*** THE RECORDS ***
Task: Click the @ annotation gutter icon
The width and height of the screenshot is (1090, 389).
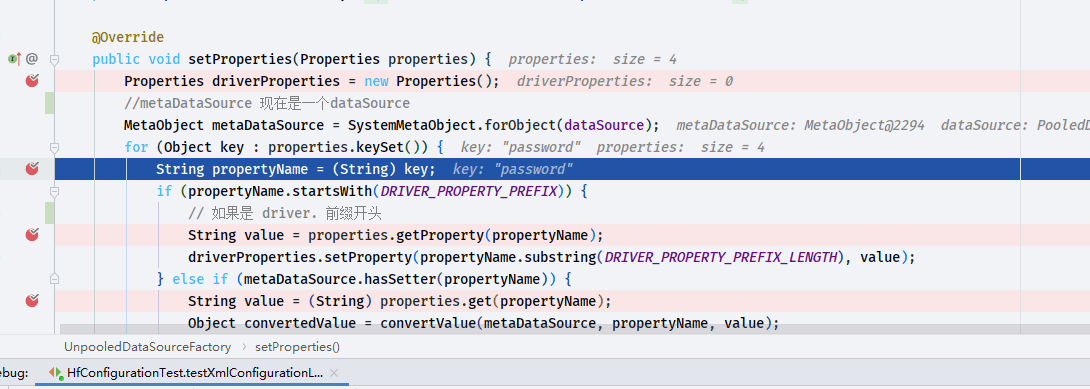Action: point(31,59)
***
*** THE RECORDS ***
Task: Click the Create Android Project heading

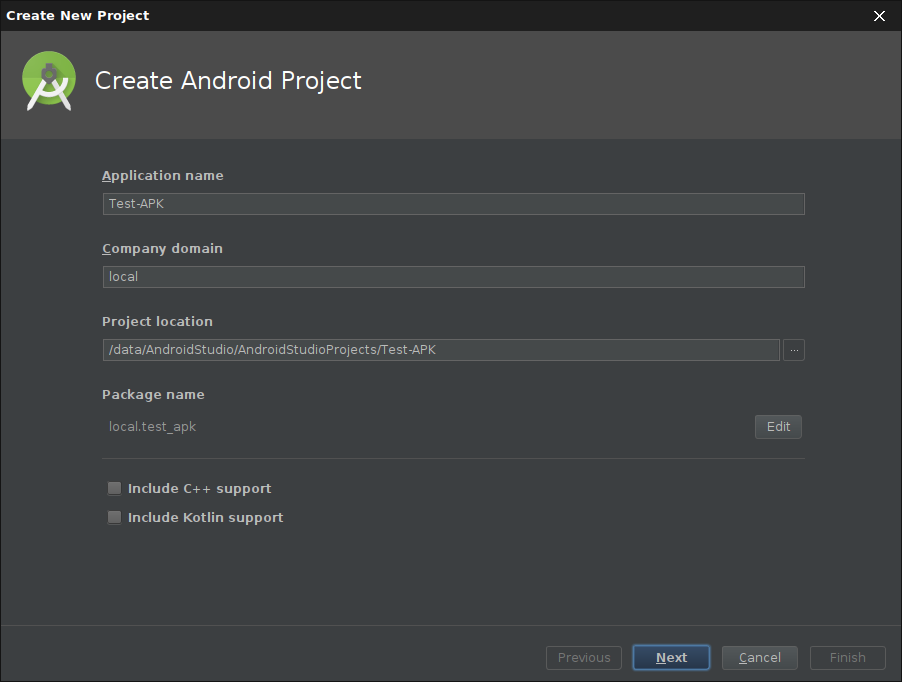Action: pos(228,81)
***
• _PROMPT_: State how many lines of the items contain the word "Click", giving only the number.

• _ANSWER TO THIS EXERCISE_: 2